▶ **Your assignment**
Gather all lines in the entries that include the word "header".

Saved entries
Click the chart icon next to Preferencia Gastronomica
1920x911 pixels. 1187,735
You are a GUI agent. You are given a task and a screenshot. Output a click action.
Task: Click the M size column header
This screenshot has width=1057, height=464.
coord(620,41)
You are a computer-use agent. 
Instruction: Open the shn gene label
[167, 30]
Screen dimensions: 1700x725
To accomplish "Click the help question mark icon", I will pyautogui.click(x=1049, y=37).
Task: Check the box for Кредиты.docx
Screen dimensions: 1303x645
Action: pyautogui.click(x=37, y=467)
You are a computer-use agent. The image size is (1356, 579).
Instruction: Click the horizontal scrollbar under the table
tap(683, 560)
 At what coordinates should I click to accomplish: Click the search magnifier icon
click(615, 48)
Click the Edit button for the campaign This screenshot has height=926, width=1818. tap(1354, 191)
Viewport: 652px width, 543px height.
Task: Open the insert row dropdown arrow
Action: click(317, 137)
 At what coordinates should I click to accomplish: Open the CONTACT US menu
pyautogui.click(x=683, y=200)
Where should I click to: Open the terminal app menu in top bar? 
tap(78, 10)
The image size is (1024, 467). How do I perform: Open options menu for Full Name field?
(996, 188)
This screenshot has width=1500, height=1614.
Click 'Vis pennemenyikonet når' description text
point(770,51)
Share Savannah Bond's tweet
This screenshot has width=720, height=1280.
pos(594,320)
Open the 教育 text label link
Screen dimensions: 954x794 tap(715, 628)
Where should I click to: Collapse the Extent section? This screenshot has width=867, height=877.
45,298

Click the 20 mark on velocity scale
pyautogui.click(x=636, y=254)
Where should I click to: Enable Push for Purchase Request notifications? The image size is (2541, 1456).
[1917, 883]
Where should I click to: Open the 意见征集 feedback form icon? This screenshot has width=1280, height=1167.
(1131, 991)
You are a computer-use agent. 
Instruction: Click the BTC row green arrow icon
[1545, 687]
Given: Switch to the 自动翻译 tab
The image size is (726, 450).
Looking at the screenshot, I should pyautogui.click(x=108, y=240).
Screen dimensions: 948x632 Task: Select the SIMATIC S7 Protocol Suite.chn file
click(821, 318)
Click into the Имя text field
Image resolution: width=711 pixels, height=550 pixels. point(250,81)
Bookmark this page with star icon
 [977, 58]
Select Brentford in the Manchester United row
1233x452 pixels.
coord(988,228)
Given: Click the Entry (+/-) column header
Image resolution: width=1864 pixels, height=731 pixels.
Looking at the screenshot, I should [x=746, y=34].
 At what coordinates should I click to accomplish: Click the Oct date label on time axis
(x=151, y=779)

▶ **Exercise solution**
Task: Click the M size column header
Given: Click the Entry (+/-) column header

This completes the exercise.